Un año estuvieron guardadas en un cajón de Montevideo esas 16 páginas. Hace más de nueve meses que terminó la Bienal de Venecia. De allá vinieron en una maleta, apretujadas entre otros catálogos y folletos. Como un zumbido en mis oídos, la carta de Akram Zaatari volvía una y otra vez a medida que las noticias sobre la más reciente operación de castigo contra Gaza iban tomando dimensiones más dantescas.
Niños que tenían casi la misma edad de Akram Zaatari cuando escuchó por primera vez la historia del piloto que eligió no matarlo, han estado muriendo a diario.

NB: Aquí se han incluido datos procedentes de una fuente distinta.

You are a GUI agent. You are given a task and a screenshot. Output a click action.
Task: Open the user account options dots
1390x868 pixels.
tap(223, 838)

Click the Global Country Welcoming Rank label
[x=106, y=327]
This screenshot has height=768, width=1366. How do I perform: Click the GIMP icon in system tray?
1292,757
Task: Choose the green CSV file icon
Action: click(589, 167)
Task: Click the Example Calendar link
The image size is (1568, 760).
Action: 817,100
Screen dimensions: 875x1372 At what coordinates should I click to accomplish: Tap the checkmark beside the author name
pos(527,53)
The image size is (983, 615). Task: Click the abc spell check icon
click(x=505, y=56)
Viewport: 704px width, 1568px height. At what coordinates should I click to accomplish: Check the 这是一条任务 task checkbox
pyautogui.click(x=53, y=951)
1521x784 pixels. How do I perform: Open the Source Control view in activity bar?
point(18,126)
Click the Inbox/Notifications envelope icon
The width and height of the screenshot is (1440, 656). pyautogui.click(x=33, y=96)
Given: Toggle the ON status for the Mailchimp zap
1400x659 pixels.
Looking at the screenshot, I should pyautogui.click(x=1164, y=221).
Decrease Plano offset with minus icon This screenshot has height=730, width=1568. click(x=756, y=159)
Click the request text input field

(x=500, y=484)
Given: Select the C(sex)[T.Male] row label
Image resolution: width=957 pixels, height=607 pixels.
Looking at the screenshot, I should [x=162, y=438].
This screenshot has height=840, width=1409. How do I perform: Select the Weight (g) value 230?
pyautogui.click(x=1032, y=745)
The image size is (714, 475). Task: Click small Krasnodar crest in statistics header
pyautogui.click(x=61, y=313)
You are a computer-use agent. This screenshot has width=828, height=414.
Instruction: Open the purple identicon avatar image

La carnicería es tan grande
–más de 1.900 muertos la última vez que reparé en la cifra que parece una hemorragia que no para– que ha de ser difícil encontrar hoy, en alguna parte de Gaza, un maestro dispuesto a creer en un rumor que hable de un piloto que se negó a bombardear una escuela. O un rumor que hable de un combatiente de Hamas que se negó a esconderse en una escuela para evitar poner en riesgo vidas inocentes. Ha de ser difícil de encontrar. Pero a veces, en una ciudad cercada y ocupada, no se tiene más que eso.